Chapter 7

Tim Duncan stormed through the hotel, trying to find the secret smoke filled room where the fate of his territorymen was being taken apart like a piece of string cheese in the hand of a seven year old who wants to see just how finely he can defiber it. But we will leave him behind, while we instead focused on the red-bottomed Mike Gravel, who is now staggering for other reasons. For the first time ever, he had been invited to a political event, and he was glad, because there might be free food. And also, clicky pens. Even though he didn't really like writing too much, he liked the click-click-click of a clicky pen, but right now, he needed some food, if only a plate of triscuits.

The triscuit crumbs entered his beard, joining other crumbs. He wondered briefly, as many have before, why they are called triscuits, when they are obviously NOT triangle shaped.

He got up, trying to find a podium to stand on, but could only find a folding chair. He was about to launch into an epic speech, where his rhetorical powers would tie together, in a poetic yet lucid fashion, the inner struggles of the past generations of Americans with his platform for changing the world. The crowd waited expectantly, which means one person looked up at Mike, and was afraid of the flimsy chair skidding out underneath him. But just as he was gathering together his breath to making his epochal speech, he glanced across the hotel lobby and saw the site he was seeing of.

He ran across the lobby, where dozens of delegates and hangers on milled, aware of the chaos swirling around him.

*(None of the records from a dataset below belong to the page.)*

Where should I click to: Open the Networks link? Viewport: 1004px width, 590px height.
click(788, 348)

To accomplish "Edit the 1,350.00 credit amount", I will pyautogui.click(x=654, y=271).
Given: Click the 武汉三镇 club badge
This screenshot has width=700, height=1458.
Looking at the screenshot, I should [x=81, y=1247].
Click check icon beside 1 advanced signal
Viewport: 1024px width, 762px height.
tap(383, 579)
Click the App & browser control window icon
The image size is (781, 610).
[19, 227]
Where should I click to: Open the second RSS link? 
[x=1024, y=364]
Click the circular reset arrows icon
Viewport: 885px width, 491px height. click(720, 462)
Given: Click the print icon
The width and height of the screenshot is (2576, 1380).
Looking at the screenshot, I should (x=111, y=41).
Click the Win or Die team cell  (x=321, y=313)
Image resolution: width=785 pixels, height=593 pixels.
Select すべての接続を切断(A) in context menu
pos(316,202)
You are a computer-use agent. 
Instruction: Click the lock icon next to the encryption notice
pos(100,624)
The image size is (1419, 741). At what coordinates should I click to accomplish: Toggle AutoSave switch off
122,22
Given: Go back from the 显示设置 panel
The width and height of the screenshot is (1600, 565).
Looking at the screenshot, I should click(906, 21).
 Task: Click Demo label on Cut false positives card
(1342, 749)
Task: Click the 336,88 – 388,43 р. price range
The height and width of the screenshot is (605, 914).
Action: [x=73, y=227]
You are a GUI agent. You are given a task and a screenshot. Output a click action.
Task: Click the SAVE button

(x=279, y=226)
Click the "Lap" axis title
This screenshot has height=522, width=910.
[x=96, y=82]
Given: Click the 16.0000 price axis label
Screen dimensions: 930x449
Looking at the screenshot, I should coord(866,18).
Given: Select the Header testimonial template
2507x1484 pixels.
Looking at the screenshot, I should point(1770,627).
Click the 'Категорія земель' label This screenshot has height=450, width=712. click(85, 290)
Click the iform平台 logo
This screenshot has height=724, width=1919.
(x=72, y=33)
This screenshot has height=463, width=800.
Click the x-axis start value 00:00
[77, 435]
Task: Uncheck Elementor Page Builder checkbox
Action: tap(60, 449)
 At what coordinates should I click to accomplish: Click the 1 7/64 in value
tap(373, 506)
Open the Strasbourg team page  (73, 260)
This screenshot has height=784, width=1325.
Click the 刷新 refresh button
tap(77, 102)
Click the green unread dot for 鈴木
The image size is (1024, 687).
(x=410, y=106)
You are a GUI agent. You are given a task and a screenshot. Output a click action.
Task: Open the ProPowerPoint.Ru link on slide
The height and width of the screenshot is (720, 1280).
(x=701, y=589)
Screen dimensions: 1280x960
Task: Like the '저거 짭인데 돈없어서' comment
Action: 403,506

He didn't see them, all he saw was

MICHELLE” Mike Gravel yelled, seeing his long-lost childhood companion, standing forlornly in a pantsuit. The romantic girl who had dressed in flowing white gossamer robes, even in the middle of Inuvik's endless winters, was replaced by a more hard bitten, worldly woman, who had seen too many victories that were not wholly in vain, but were still pretty sucky. But when Mike fixed his eyes on her, and her on him, the years faded away, and they were once again listening to The Loving Spoonful on a transistor radio behind the general store, on a balmy March day. But while innocent as a dove, he was still as wary as a serpent, and all his life lessons were still there. He wanted to tell her.

And so, at this late confusing hour, Mike finally told Michelle all she needed to know. Since that CAPS is annoying, I will sum it up: Mike told Michelle all the things that men believed that if they could phrase correctly, would immediately communicate the limpid depths of their soul to women, giving them strategic transcendence, and allowing some confusing combination of hyphens, together with the word “self” and “other”, shaken up and stirred and then slowly congealed into something sensical, like the sauce of a remaindered box of Hamburger Helper after it has been sitting in the fridge all night, to basically give a new reality to their Relationship, and yes, Mike was man enough to capitalize that word, even if he didn't capitalize all words, all the time, all the way through. To wit: Mike told Michelle that he believed that each of us was born into an ephemeral yet glaring state where the reality of all around us so illuminated us, that we forgot what it was, and out of that forgetfulness, came all the difficulties we put on ourselves and on others, and that if a single person could remind us for just a moment of how great our forgotten heritage was, it would inspire us all to live as better people, for ourselves and others, and that every movement and sigh of Michelle made Mike remember what he wanted to be. And as he explained all of this to Michelle, the years slipped away, and cynicism went to use the rest room, and they both remembered what it was like, to be in the town square, looking up at the stars in June.